Chromoshloris zofingiensis
Chromoshloris zofingiensis cell morphology. Cryo-soft X-ray tomography of a reconstructed cell with segmented nucleus (purple), chloroplast (green), mitochondria (red), lipids (yellow), and starch granules within the chloroplast (blue). (A) A representative orthoslice of the reconstructed cell. (B) Three-dimensional segmentation over two orthogonal orthoslices. (C) Segmented chloroplast and nucleus. (D) Fully segmented cell. [Reprinted with permission from Roth, M. S., et al. “Chromosome-Level Genome Assembly and Transcriptome of the Green Alga Chromochloris zofingiensis Illuminates Astaxanthin Production.” PNAS 114(21), E4296–E4305 (2017). [DOI:10.1073/pnas.1619928114]. Image credit Melissa S. Roth, HHMI/UC-Berkely and Andreas Walter, LBNL]

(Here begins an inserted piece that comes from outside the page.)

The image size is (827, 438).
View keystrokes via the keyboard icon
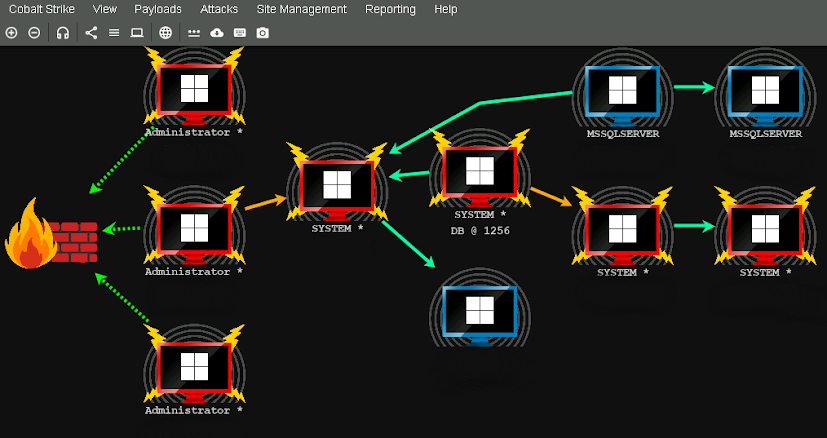pos(239,32)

Microalgae have potential to help meet energy and food demands without exacerbating environmental problems. The unicellular green alga Chromochloris zofingiensis produces lipids for biofuels and a highly valuable carotenoid nutraceutical, astaxanthin. Thus advanced understanding of its biology is needed to facilitate commercial development. The assembly of the C. zofingiensis chromosome-level nuclear genome, organelle genomes, and transcriptome from diverse growth conditions was derived from a combination of short- and long-read sequencing in conjunction with optical mapping, revealing a compact genome of ∼58 Mbp distributed over 19 chromosomes containing 15,274 predicted protein-coding genes. Found in the genome were 2 genes encoding beta-ketolase (BKT), the key enzyme synthesizing astaxanthin, and both were up-regulated by high light. Isolation and molecular analysis of astaxanthin-deficient mutants. Moreover, the transcriptome under high light exposure revealed candidate genes that could be involved in critical yet missing steps of astaxanthin biosynthesis, including ABC transporters, cytochrome P450 enzymes, and an acyltransferase. The high-quality genome and transcriptome provide insight into the green algal lineage and carotenoid production. Microalgae are a promising source of sustainable bioproducts for the increasing demand for food and energy without exacerbating worsening environmental problems. The algae have potential for use as a biofuel feedstock and nutraceutical molecules, including the carotenoid astaxanthin. Analyses of the C. zofingiensis genome and transcriptome and experiments characterizing astaxanthin production advance understanding of algae and carotenoids  and enhance the commercial potential of C. zofingiensis.

Roth, M. S., et al.. “Chromosome-Level Genome Assembly and Transcriptome of the Green Alga Chromochloris zofingiensis Illuminates Astaxanthin Production.” PNAS 114(21), E4296–E4305 (2017). [DOI:10.1073/pnas.1619928114].

Instruments and Facilities Used: Soft X-ray tomography at National Center for X-ray Tomography (NCXT), operated jointly by Berkeley Lab (LBNL) and University of California, San Francisco, at LBNL’s Advanced Light Source. Other techniques: whole-genome optical mapping, high light RNA sequencing, transcriptome sequencing, and long read sequencing.